For the full year end December 31st, 2022, total revenues were $915 million, down from $1.7 billion from the prior year. Net loss available to common shareholders of $168 million or $5.95 diluted loss per share, compared to net income of $438 million or $15.09 diluted earnings per share in 2021. Investment loss of $404 million for the year compared to investment gains of $387 million in 2021. Again, the loss was primarily due to the impact of broad market declines throughout 2022 and its related impact on investments that we hold.

Operating revenues for the year were $1.3 billion, which was relatively flat compared to 2021, despite softness in small-cap markets and a decrease in investment banking and underwriting fees throughout 2022. Operating adjusted EBITDA was $366 million, down from $422 million for the prior year period. As a reminder, adjusted EBITDA and our metrics for operating investment results are non-GAAP financial measures. Please refer to our earnings release for a definition of these terms and for a reconciliation to the nearest GAAP measures. Investors can also find additional details relating to these metrics and related reconciliations in the financial supplement on our investor relations website. Now turning to highlights from our balance sheet.

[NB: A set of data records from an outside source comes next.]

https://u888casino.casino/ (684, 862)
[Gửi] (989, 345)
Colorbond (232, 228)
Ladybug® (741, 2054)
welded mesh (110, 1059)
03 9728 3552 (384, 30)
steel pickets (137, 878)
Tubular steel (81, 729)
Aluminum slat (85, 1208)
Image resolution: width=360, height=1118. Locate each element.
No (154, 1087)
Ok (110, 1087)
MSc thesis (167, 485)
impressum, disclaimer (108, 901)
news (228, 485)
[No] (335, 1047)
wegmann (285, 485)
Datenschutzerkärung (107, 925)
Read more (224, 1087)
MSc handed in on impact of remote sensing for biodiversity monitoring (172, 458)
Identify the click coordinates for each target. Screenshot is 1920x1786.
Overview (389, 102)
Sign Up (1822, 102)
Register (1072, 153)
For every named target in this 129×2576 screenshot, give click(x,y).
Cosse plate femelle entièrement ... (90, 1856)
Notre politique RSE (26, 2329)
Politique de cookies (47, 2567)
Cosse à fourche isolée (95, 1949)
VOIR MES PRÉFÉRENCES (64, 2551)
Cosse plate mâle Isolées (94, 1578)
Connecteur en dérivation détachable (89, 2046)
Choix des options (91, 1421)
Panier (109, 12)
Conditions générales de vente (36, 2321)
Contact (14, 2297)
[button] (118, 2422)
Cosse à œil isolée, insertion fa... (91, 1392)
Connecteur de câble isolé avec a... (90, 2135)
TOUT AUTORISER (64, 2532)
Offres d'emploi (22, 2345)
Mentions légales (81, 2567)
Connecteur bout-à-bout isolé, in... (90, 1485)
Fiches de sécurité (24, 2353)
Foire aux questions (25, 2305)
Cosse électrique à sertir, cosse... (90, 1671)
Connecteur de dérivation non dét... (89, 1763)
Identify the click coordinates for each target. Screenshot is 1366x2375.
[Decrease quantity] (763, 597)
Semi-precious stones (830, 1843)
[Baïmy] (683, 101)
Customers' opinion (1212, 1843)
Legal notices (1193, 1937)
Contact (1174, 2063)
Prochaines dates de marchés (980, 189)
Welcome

As of December 31st, we had $269 million in unrestricted cash and cash equivalents, $1.1 billion in net securities and other investments owned, and $702 million in loans receivables. Of this total, loans on non-accrual accounted for approximately $70 million of our total fair value. At year-end, we had a total cash and investment balance of approximately $2.1 billion, which includes approximately $54 million of other investments reported in prepaid and other assets. Total debt as of December 31st was approximately $2.4 billion. This includes $1.7 billion of senior notes, approximately $700 million of senior loans, and $25 million in notes payable at year-end.

We remain in compliance with all of our debt covenants, specifically with regards to our Nomura debt facility covenants, the net asset value related to our primary guarantor was in excess of $2 billion at year-end. As a result of recent additions to our platform, we have realigned our segment reporting structure to reflect organizational changes at B. Riley. The new consumer segment includes our previously reported brand segment, which historically represented licensing revenues from our six brands portfolio, and Targus, which we acquired in the fourth quarter of 2022. The consumer segment also includes revenues from our equity investments in Hurley and Justice brands, which were previously reported in the capital market segment. We have also realigned our previously reported principal investments, communications, and other segment into two separate segments, a communications segment and an all other segment.

The communications segment includes our legacy United Online and magicJack businesses, in addition to Marconi Wireless, Lingo, and BullsEye Telecom. The all other segment consists of opportunistic acquisitions in sectors unrelated to the above-described segments. Finally, our regular quarterly dividend of $1 per share will be paid on or about March 23rd to common stockholders of record as of March 10th. That completes my financial summary, and now I'll turn the call over to our co-CEO, Tom Kelleher, to provide highlights from our business divisions. Tom?

Tom Kelleher
Co-Founder and Co-CEO, B. Riley

Thanks, Phil. Over the past year, we helped clients navigate challenging markets to raise capital in a liquidity-restrained environment and execute on their strategic business initiatives. At the same time, we continue to grow our platform while making enhancements to strengthen our position long term, both organically and through acquisitions. Excluding investments, our capital markets segment generated operating revenues of $542 million, with segment operating income of $232 million for the year, reflecting lower levels of investment banking and underwriting activity.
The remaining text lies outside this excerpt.